A Infraero, estatal encarregada de administrar os aeroportos brasileiros, executa as obras de implantação do chamado ?grooving?, ranhuras nas pistas de pouso que ajudam o escoamento de água das chuvas e, conseqüentemente, a frenagem das aeronaves, no Aeroporto de Congonhas. A pista passou por reformas, mas foi entregue ao tráfego antes da adição dessa complementação. Algo como inauguração de obra inacabada, coisa muito comum no Brasil, onde as placas e os discursos antecedem os feitos.

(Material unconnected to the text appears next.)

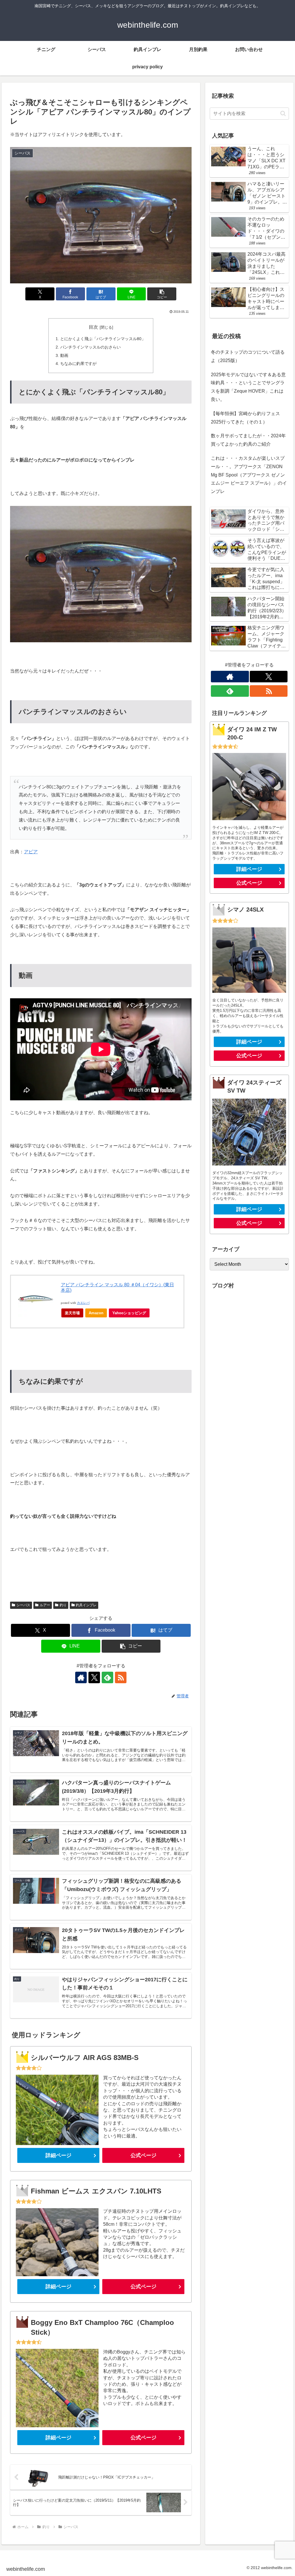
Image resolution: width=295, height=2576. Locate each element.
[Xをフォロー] (94, 1677)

O ?grooving? será instalado na base de quarenta metros diários por uma força-tarefa, algo parecido com um mutirão, esforço concentrado sempre que não se tem capacidade para fazer o que deveria ser feito. É parte da novela, da tragédia do caos aéreo e dos efeitos do terrível desastre com o avião da TAM que ceifou 199 vidas e colocou o nosso País no alto do pódium de detentor do maior desastre aéreo do mundo nos últimos anos. E, de longe, o mais grave da história do nosso País. Tão grande e tão grave que ainda existe mais de uma centena de corpos a serem reconhecidos, repetem-se missas de sétimo dia em várias cidades brasileiras e há uma porção de autoridades e técnicos arranhando explicações e buscando fazer com que o público entenda o emaranhado de normas e regras que organizam ou desorganizam o sistema aéreo.
Há uma tendência de fazer com que as responsabilidades caiam numa figura conhecida por Pedro, o São Pedro dos católicos – aquele que, na voz do povo, comandaria a porta do céu e as chuvas sobre a terra. Sempre choveu em São Paulo, onde fica Congonhas. A cidade cresceu demais, dando a impressão de que o aeroporto ficou pequeno, esmagado num cerco de edifícios residenciais e comerciais, dentre os quais não faltam arranha-céus. E São Pedro parece inocente.
As normas e os pontos de vista técnicos, que não são desonestos e merecem credibilidade, agora mais se prestam a diversas interpretações. Há as interpretações dos especialistas, as melhores sem dúvidas, embora seja certo de que eles também erram ou se enganam. Há as dos políticos que foram introduzidos pelos partidos mandantes nos sistemas de controle e fiscalização de vôos e outros mais que pululam nesse meio, distribuindo empregos talvez sem suficiente habilitação e com insuficiente preocupação pelo primordial: a eficiência.
Afinal, mas não finalmente, começa-se a descobrir que acidentes como o do Airbus da TAM têm várias causas que se somam, algumas ainda sendo investigadas. E as já descobertas, questionadas. E também que para frear um avião quando está pousando em apenas 1.940 metros de pista sem ?grooving? e molhada várias coisas podem ajudar ou prejudicar sua frenagem. Em suma, a coisa continua na base do ?nem sim, nem não; muito pelo contrário?. O que, como tese, ganha corpo é que há uma longa distância entre a gramática e a prática. Existem muitas entidades do governo que cuidam ou deveriam cuidar do sistema aéreo, incluídos os aeroportos. Há muitas empresas aéreas que, com ou sem culpa, ?vão em cana?. Mas como há mortos às centenas e uma dor lancinante atingindo toda a nação brasileira, é bom prestar atenção num fato: os comandantes dos aviões das companhias aéreas brasileiras decidiram não mais pousar no Aeroporto de Congonhas em dias de chuva. Pode ser que uma porção de regulamentos e autoridades digam que não têm razão para uma medida tão radical. Mas vamos reconhecer: eles, mais do que regulamentos, entendem de alçar vôo, voar, arremeter e pousar. E não poucos já viram a morte de perto. Diante de tantos palpites e tantas dúvidas, é melhor ficar com quem conhece a gramática, mas tem também a prática.